Or, just don't use facebook. I'm not trying to be facetious, if you don't trust the company with your most personal information then you probably shouldn't be using their service. Because that is what they trade in.

From what I understand, Facebook builds profiles of non-members as well, so they are still a threat.

I actively prefer ads for things I might actually be interested in purchasing. If there were an option to tell advertisers "Please show me more ads about..." I would take that option. whenever I was waffling on some purchase. Most ads suck even so - they don't actually tell me about a new feature or fact that could potentially change or spark a buying decision - but at least it's not a total waste of time.

The only economically productive use-case of marketing is to lead trades to take place that would not have taken place otherwise, or higher-quality trades to take place; which can have its roots in consumer gullibility, but ideally reflects some new company telling me about a relevant product that I didn't know existed. This happens rarely. Having it happen more often sounds like a good idea to me.

I highly recommend Ghostery. I've been using it for quite a while now and have no complaints.

Lifehacker just did a comparison of popular privacy extensions and called Disconnect the best (over Ghostery and others): http://lifehacker.com/the-best-browser-extensions-that-prote...

Yeah... You really should have put a disclaimer in there to let everyone know that you were advertising your own product.

That makes me never want to try the extension, no matter how good it may be.

Yeah, that left a bad taste in my mouth. Just switched back to Ghostery.

I don't think he wrote the Lifehacker article he linked to.

He was advertising it on HN, not LifeHacker, with that comment.

He tried, but his product is so good that it scrubbed out the identifying information in his post.


Just for everyone to know.

byoogle is the mastermind behind Disconnect. :)

I prefer Conformal's Xombrero browser.


I'm interested in Disconnect. Your FAQ says you don't record personal information like IP addresses but what about statistics? Ghostery, for example, has an opt-in option to submit anonymous stats on blocked content. Do you do the same?

Just installed it. I'd heard of it before but never given it a shot. It's definitely got a nice UI.

Okay, I have used both but didn't find Disconnect(good too) even near Ghostery or ABP(have used this too); ABP is bulky that's true..

Though I've been uneasy since Ghostery went closed source[1] but it's so easy to use and light on the browser. Disconnect is partially open source[2] too, and ABP is fully open source. I guess I might switch back to ABP if complains start for Ghostery.

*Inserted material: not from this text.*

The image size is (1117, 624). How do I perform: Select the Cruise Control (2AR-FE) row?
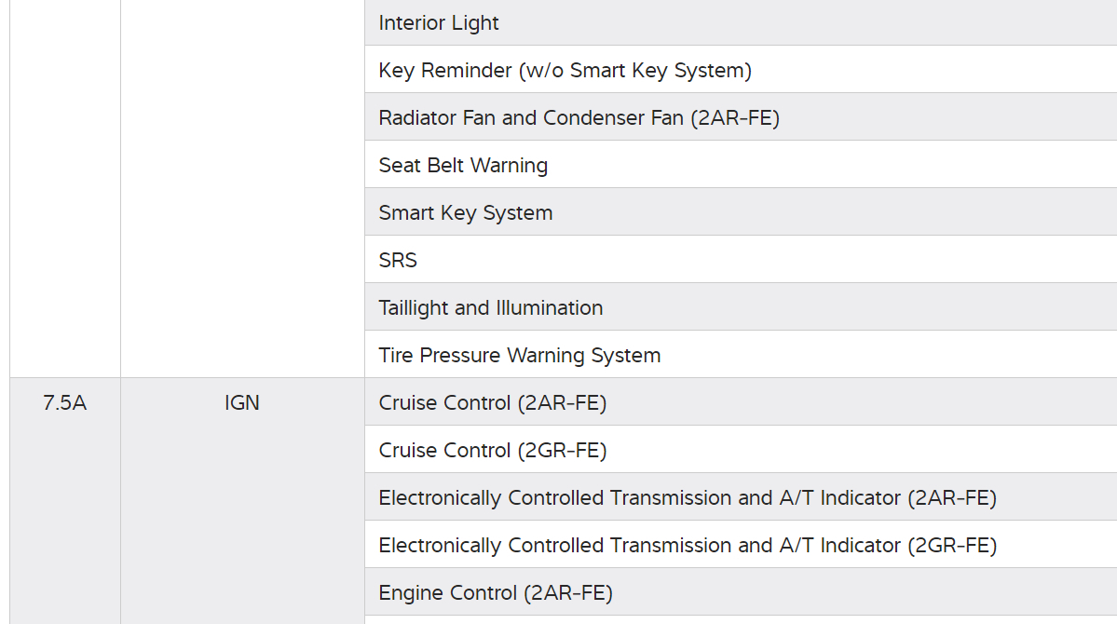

[1]https://github.com/jonpierce/ghostery [2]https://github.com/disconnectme/

How is browser JS closed source?

Without auditing, calling a server open source is meaningless.

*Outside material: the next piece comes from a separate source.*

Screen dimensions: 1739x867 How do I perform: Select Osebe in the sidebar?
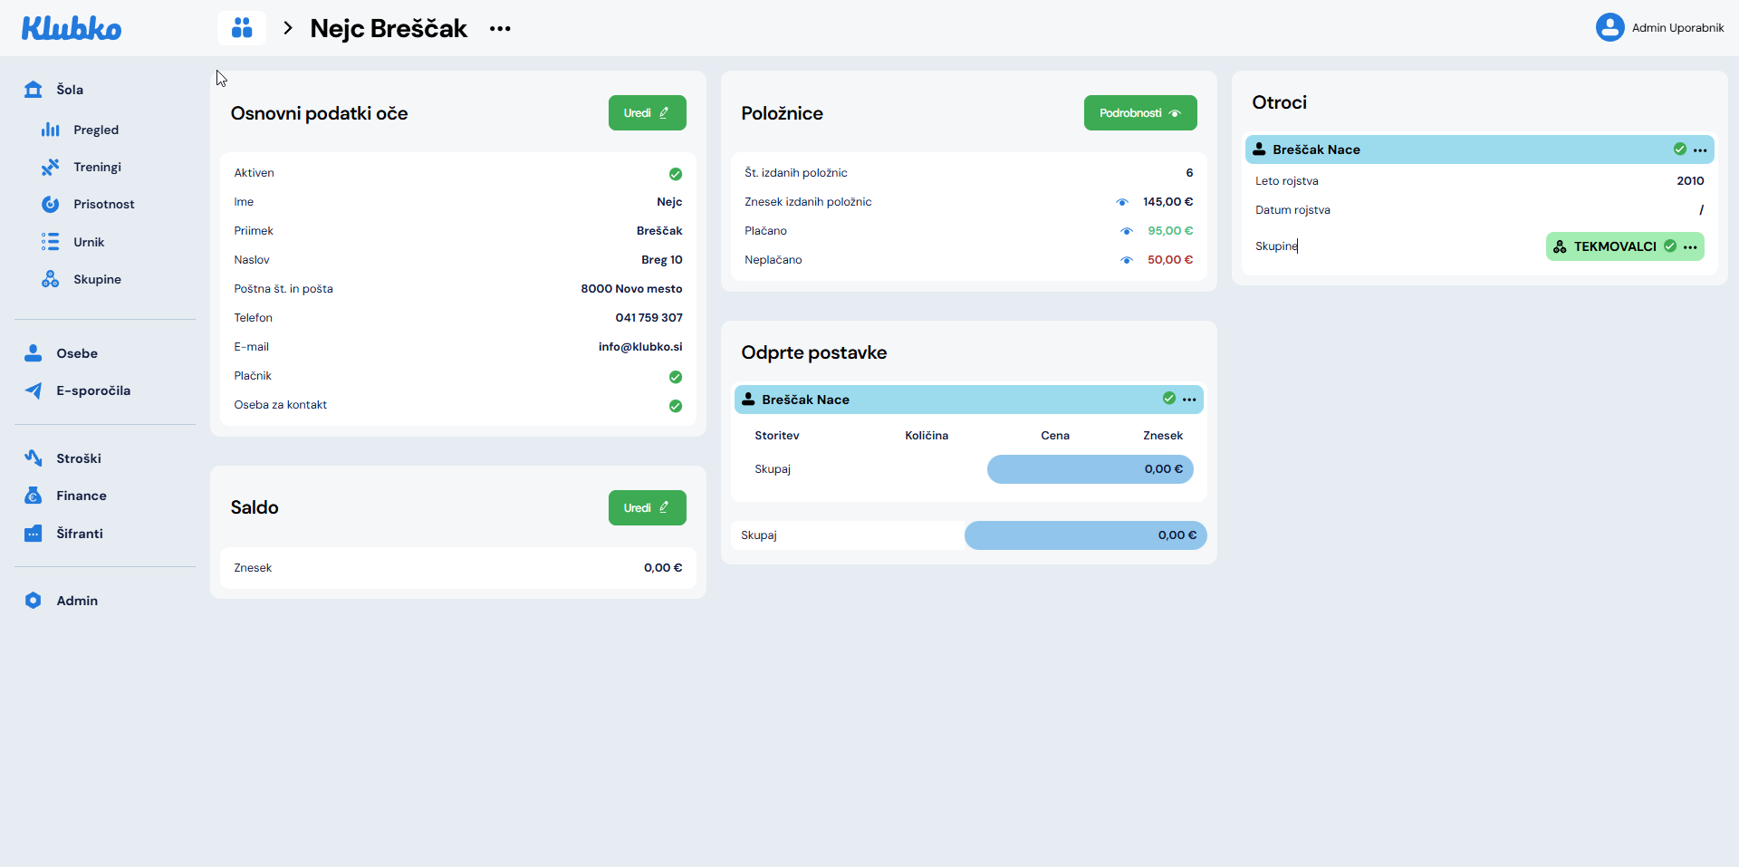[x=76, y=353]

Agree, ghostery is the first thing I install (Safari/Chrome -- don't use Firefox). Only issue, a couple of banking sites I use don't play well with it. On those occasions, pause, reload, do action, reenable ghostery. I only wish Pause was on a per-tab basis.

You can disable specific trackers on specific sites - e.g. unblock Google Analytics on your banking site, or Disqus on a favourite blog, rather than having to temporarily disable the whole extension browser-wide.

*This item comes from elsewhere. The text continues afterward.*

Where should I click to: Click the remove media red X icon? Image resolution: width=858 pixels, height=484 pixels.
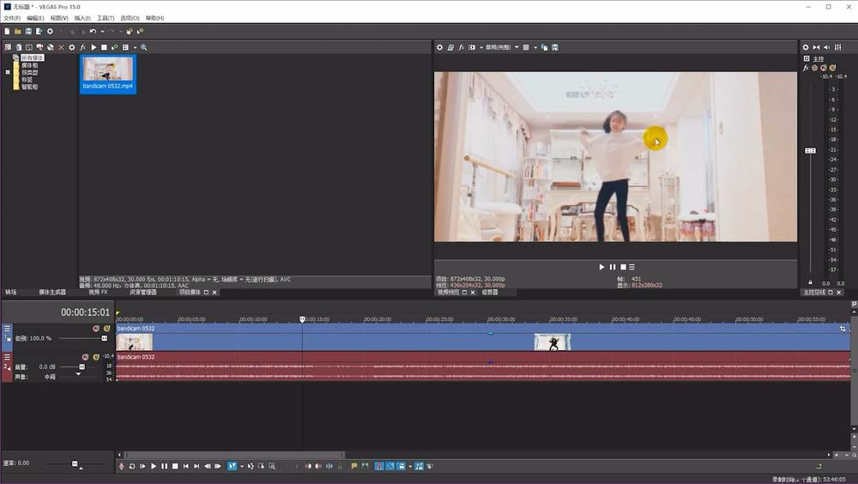click(x=61, y=47)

> You can disable specific trackers on specific sites

Either you are incorrect, or this functionality is non-obvious. Based on recent experience, I'm leaning toward the former.

When I go to edit my blocking options when a site doesn't play nice with Ghostery, I'm given options either to disable certain tracker-blocking or to disable Ghostery entirely on a given domain. There doesn't seem to be an option to stop blocking a given tracker only when its loaded from a certain site.

There is one tracker I've unblocked because it breaks functionality on one site, and I'm fairly certain I've seen its effects on a different site recently as well. It doesn't seem to have unblocked that tracker only for the one site I need it disabled to use.

The way to do it is not obvious, and varied by browser.

For Chrome and Safari, click on the Ghostery icon to bring up its popup control, then click on the 'Edit blocking options' link which will give a checkbox list of trackers to enable/disable. Click out of the pop-up to close it then, reload the page.

For Firefox, bring up to pop-up, then click on the checkbox to the right of the slider, then click on the reload link to reload the page. The slider enables/disables the tracker browser-wide, the checkbox enables/disables for the current domain.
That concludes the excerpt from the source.